▶ TASK TO CARRY OUT:
All of these records need to be duplicated exactly.

====== RECORDS PROVIDED ======

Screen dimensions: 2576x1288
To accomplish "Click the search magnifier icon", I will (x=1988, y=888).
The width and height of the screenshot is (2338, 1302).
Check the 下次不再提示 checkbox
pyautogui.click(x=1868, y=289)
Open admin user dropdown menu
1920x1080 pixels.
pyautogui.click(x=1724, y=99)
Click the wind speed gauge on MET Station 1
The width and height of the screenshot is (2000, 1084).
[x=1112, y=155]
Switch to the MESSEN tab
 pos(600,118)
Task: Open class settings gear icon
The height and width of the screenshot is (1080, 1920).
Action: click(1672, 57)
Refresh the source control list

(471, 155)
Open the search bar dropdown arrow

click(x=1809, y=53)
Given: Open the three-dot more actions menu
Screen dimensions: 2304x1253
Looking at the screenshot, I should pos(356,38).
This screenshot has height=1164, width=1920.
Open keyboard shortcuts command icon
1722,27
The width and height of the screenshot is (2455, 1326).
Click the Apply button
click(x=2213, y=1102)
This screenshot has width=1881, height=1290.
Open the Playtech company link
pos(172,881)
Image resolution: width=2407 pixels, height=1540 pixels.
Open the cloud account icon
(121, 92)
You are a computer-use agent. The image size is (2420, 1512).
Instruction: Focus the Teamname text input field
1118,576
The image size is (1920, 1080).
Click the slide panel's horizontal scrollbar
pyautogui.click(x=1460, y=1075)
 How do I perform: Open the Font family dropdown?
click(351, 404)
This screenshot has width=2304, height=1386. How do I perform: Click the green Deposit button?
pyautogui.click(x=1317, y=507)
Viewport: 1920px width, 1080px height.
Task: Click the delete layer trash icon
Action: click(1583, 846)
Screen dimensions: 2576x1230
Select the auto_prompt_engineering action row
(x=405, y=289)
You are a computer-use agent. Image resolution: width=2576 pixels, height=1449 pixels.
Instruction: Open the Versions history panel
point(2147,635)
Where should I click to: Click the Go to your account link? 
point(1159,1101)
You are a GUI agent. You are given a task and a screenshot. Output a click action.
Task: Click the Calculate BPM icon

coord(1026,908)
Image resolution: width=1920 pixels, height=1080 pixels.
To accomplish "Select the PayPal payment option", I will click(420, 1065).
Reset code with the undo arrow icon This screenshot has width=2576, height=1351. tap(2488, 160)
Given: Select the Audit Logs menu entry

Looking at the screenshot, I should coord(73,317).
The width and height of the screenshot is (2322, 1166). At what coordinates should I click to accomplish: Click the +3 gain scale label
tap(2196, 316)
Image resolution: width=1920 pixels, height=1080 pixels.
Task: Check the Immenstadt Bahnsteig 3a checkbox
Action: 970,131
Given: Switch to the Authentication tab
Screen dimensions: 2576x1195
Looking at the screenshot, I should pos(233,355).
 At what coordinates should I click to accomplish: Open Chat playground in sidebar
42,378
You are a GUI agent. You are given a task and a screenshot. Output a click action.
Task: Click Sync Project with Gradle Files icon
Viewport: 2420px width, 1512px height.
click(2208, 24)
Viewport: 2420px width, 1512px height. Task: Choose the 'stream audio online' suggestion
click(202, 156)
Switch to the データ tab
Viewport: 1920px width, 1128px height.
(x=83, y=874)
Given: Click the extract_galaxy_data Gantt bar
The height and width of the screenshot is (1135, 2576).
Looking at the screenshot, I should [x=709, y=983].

======

▶ THE COMPLETED TASK:
Screen dimensions: 2576x1288
To accomplish "Click the search magnifier icon", I will (x=1988, y=888).
The width and height of the screenshot is (2338, 1302).
Check the 下次不再提示 checkbox
pyautogui.click(x=1868, y=289)
Open admin user dropdown menu
1920x1080 pixels.
pyautogui.click(x=1724, y=99)
Click the wind speed gauge on MET Station 1
The width and height of the screenshot is (2000, 1084).
[x=1112, y=155]
Switch to the MESSEN tab
 pos(600,118)
Task: Open class settings gear icon
The height and width of the screenshot is (1080, 1920).
Action: click(1672, 57)
Refresh the source control list

(471, 155)
Open the search bar dropdown arrow

click(x=1809, y=53)
Given: Open the three-dot more actions menu
Screen dimensions: 2304x1253
Looking at the screenshot, I should pos(356,38).
This screenshot has height=1164, width=1920.
Open keyboard shortcuts command icon
1722,27
The width and height of the screenshot is (2455, 1326).
Click the Apply button
click(x=2213, y=1102)
This screenshot has width=1881, height=1290.
Open the Playtech company link
pos(172,881)
Image resolution: width=2407 pixels, height=1540 pixels.
Open the cloud account icon
(121, 92)
You are a computer-use agent. The image size is (2420, 1512).
Instruction: Focus the Teamname text input field
1118,576
The image size is (1920, 1080).
Click the slide panel's horizontal scrollbar
pyautogui.click(x=1460, y=1075)
 How do I perform: Open the Font family dropdown?
click(351, 404)
This screenshot has width=2304, height=1386. How do I perform: Click the green Deposit button?
pyautogui.click(x=1317, y=507)
Viewport: 1920px width, 1080px height.
Task: Click the delete layer trash icon
Action: click(1583, 846)
Screen dimensions: 2576x1230
Select the auto_prompt_engineering action row
(x=405, y=289)
You are a computer-use agent. Image resolution: width=2576 pixels, height=1449 pixels.
Instruction: Open the Versions history panel
point(2147,635)
Where should I click to: Click the Go to your account link? 
point(1159,1101)
You are a GUI agent. You are given a task and a screenshot. Output a click action.
Task: Click the Calculate BPM icon

coord(1026,908)
Image resolution: width=1920 pixels, height=1080 pixels.
To accomplish "Select the PayPal payment option", I will click(420, 1065).
Reset code with the undo arrow icon This screenshot has width=2576, height=1351. tap(2488, 160)
Given: Select the Audit Logs menu entry

Looking at the screenshot, I should coord(73,317).
The width and height of the screenshot is (2322, 1166). At what coordinates should I click to accomplish: Click the +3 gain scale label
tap(2196, 316)
Image resolution: width=1920 pixels, height=1080 pixels.
Task: Check the Immenstadt Bahnsteig 3a checkbox
Action: 970,131
Given: Switch to the Authentication tab
Screen dimensions: 2576x1195
Looking at the screenshot, I should pos(233,355).
 At what coordinates should I click to accomplish: Open Chat playground in sidebar
42,378
You are a GUI agent. You are given a task and a screenshot. Output a click action.
Task: Click Sync Project with Gradle Files icon
Viewport: 2420px width, 1512px height.
click(2208, 24)
Viewport: 2420px width, 1512px height. Task: Choose the 'stream audio online' suggestion
click(202, 156)
Switch to the データ tab
Viewport: 1920px width, 1128px height.
(x=83, y=874)
Given: Click the extract_galaxy_data Gantt bar
The height and width of the screenshot is (1135, 2576).
Looking at the screenshot, I should [x=709, y=983].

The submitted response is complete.